Voluntown lies on a small river, and resembles Finchley Common. The township is fifteen miles long and five wide, and forms three parishes, one of which is Presbyterian. This sect has met with as little christian charity and humanity in this hair-brained country as the Anabaptists, Quakers, and Churchmen. The Sober Dissenters of this town, as they style themselves, will not attend the funeral of a Presbyterian.
The Kingdom of Connecticote forms two counties, viz. Hertford and Litchfield, which contain about 15,000 houses and 120,000 inhabitants. The county of Hertford excels the rest in tobacco, onions, grain of all sorts, hay, and cider. It contains twenty-one towns, the chief
of which I shall describe, comparing the rest to the towns near London.
Hertford town is deemed the capital of the province; it stands forty miles from Saybrook, and the same distance from Newhaven, on the west bank of Connecticut River, and is formed into squares. The township is twenty miles from east to west, and six in breadth, comprising six parishes, one of which is episcopal.
The houses are partly of brick and partly of wood, well built, but, as I have observed in general of the towns in Connecticut, do not join. King’s Street is two miles long and thirty yards wide, well paved, and cut in two by a small river, over which is a high bridge. The town is half a mile wide. A grand court-house, and two elegant meetings, with steeples, bells, and clocks, adorn it. In 1760 a foundation of quarry-stone was laid for an Episcopal church in this town, at the expense of nearly 300l., on which occasion the episcopalians had a mortifying proof that the present inhabitants inherit the spirit of their ancestors. Samuel Talcott, Esq. one of the Judges of the County Court, with the assistance of a mob, took away the stones, and with them built a house for his son. What added to so meritorious an action, was its being justified by the General Assembly and the Consociation. In 1652 this town had the honour of executing Mrs. Greensmith, the first witch ever heard of in America. She was accused, in the indictment, of practising evil things on the body of Ann Cole, which did not appear to be true; but the Rev. Mr. Stone, and other ministers, swore that Greensmith had confessed to them that the devil had had carnal knowledge of her. The Court then ordered her to be hanged
upon the indictment. Surely none of the learned divines and statesmen studied in the Temple or Lincoln’s Inn! It should seem that every Dominion or township was possessed of an ambition to make itself famous in history. The same year Springfield, not to be outdone by Hertford, brought Hugh Parsons to trial for witchcraft, and the jury found him guilty. Mr. Pincheon, the Judge, had some understanding, and prevented his execution till the matter was laid before the General Court in Boston, who determined that he was not guilty of witchcraft. The truth was, Parsons was blessed with a fine person and genteel address, insomuch that the women could not help admiring him above every other man in Springfield, and the men could not help hating him; so that there were witnesses enough to swear that Parsons was a wizzard, because he made the females love and the men hate him.
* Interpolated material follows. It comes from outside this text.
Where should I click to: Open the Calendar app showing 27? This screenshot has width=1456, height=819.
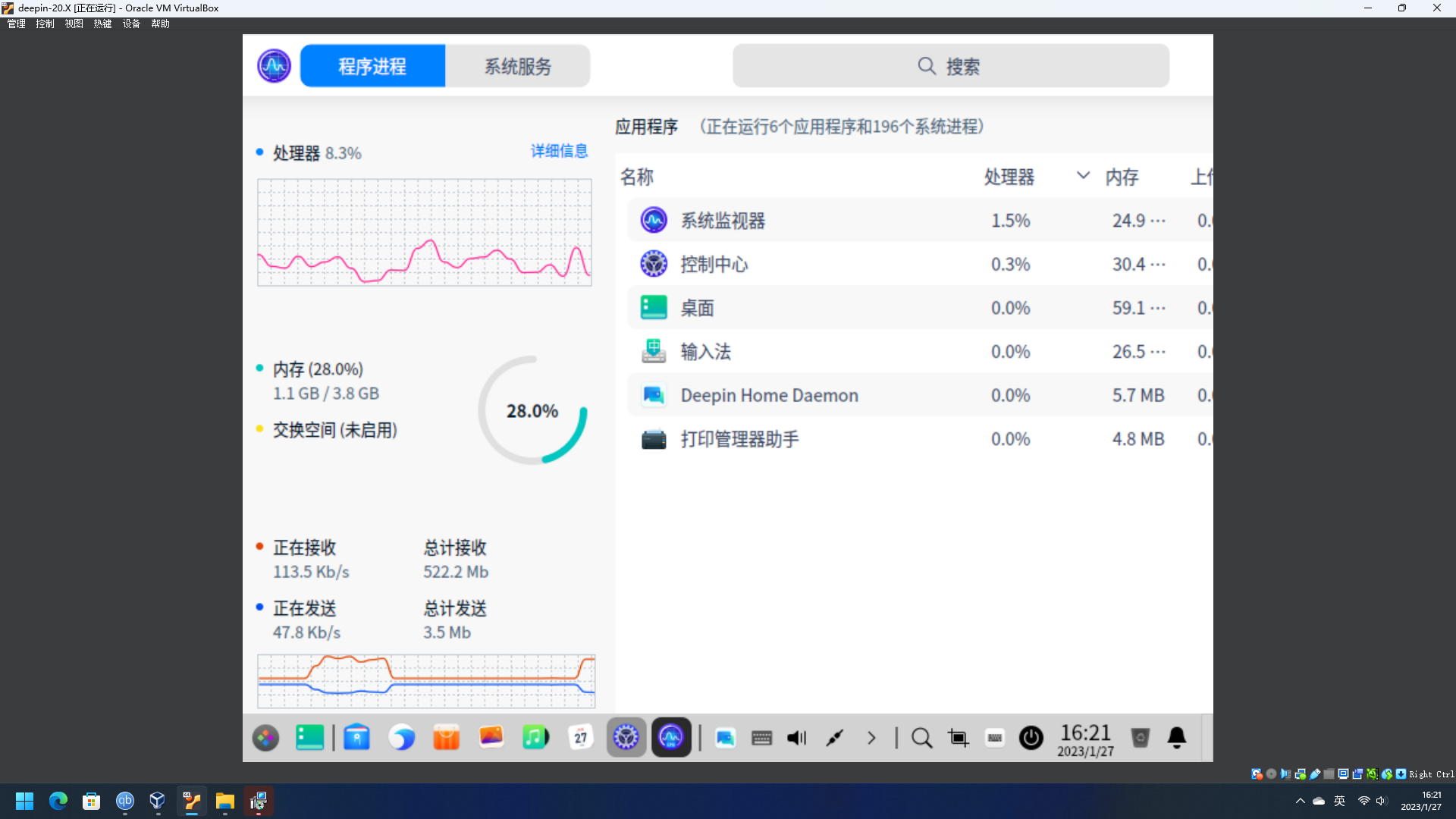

In Hertford are the following curiosities: 1. A house built of American oak in 1640, the timbers of which are yet sound, nay, almost petrified; in it was born John Belcher, Esq. Governor of Massachusets-Bay, and New-Jersey. 2. An elm, esteemed sacred, for being the tree in which their Charter was concealed. 3. A wonderful well, which was dug sixty feet deep without any appearance of water, when a large rock was met with. The miners, boring this rock in order to blast it with powder, drove the auger through it, upon which the water spouted up with such great velocity that it was with difficulty the well was stoned. It soon filled and ran over, and has supported, or rather made, a brook for above one hundred years.
The tomb of Mr. Hooker is viewed with great reverence
by his disciples. Nathaniel, his great-grandson, a minister in Hertford, inherits more than all his virtues, without any of his vices.[34]
Weathersfield is four miles from Hertford, and more compact than any town in the colony. The meeting-house is of brick, with a steeple, bell, and clock. The inhabitants say it is much larger than Solomon’s Temple. The township is ten miles square; parishes four. The people are more gay than polite, and more superstitious than religious. This town raises more onions than are consumed in all New-England. It is a rule with parents to buy annually a silk gown for each daughter above seven years old, till she is married. The young beauty is obliged, in return, to weed a patch of onions with her own hands; which she performs in the cool of the morning, before she dresses her beefsteak. This laudable and healthy custom is ridiculed by the ladies of other towns, who idle away their mornings in bed, or in gathering the pink, or catching the butterfly, to ornament their toilets; while the gentlemen, far and near, forget not the Weathersfield ladies’ silken industry.